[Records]
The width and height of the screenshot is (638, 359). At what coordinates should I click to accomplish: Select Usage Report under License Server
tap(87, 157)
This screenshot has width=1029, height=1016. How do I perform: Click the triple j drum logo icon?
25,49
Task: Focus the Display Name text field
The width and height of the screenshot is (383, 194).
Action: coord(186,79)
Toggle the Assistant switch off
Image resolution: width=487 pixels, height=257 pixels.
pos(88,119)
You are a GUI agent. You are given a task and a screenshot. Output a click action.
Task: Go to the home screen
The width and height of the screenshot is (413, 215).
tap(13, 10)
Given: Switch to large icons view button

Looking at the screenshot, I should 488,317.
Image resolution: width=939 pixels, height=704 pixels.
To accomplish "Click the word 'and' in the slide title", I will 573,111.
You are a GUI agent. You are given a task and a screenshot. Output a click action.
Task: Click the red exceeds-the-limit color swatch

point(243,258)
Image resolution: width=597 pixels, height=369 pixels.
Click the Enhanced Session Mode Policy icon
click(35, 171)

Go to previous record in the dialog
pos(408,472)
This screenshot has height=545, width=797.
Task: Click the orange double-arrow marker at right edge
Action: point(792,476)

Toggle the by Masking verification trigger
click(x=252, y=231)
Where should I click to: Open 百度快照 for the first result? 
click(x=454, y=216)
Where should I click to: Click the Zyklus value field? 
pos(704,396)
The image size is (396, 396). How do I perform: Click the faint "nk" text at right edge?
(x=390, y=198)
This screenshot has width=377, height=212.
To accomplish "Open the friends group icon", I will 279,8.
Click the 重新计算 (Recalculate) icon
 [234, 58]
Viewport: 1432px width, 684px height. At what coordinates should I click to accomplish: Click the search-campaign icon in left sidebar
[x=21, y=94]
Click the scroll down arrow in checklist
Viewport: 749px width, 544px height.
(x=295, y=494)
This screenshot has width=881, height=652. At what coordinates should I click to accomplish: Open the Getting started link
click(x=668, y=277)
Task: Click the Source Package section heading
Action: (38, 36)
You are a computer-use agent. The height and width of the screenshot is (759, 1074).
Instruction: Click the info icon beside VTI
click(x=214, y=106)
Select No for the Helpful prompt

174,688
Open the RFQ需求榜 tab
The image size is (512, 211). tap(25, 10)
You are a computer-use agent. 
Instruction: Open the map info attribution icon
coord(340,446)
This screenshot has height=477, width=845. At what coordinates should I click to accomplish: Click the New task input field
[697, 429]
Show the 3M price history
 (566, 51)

- **Brief**
Collect each line of the records in which the word "will" appears.

- **Completed task**
To accomplish "Click the word 'and' in the slide title", I will 573,111.
To accomplish "Open the friends group icon", I will 279,8.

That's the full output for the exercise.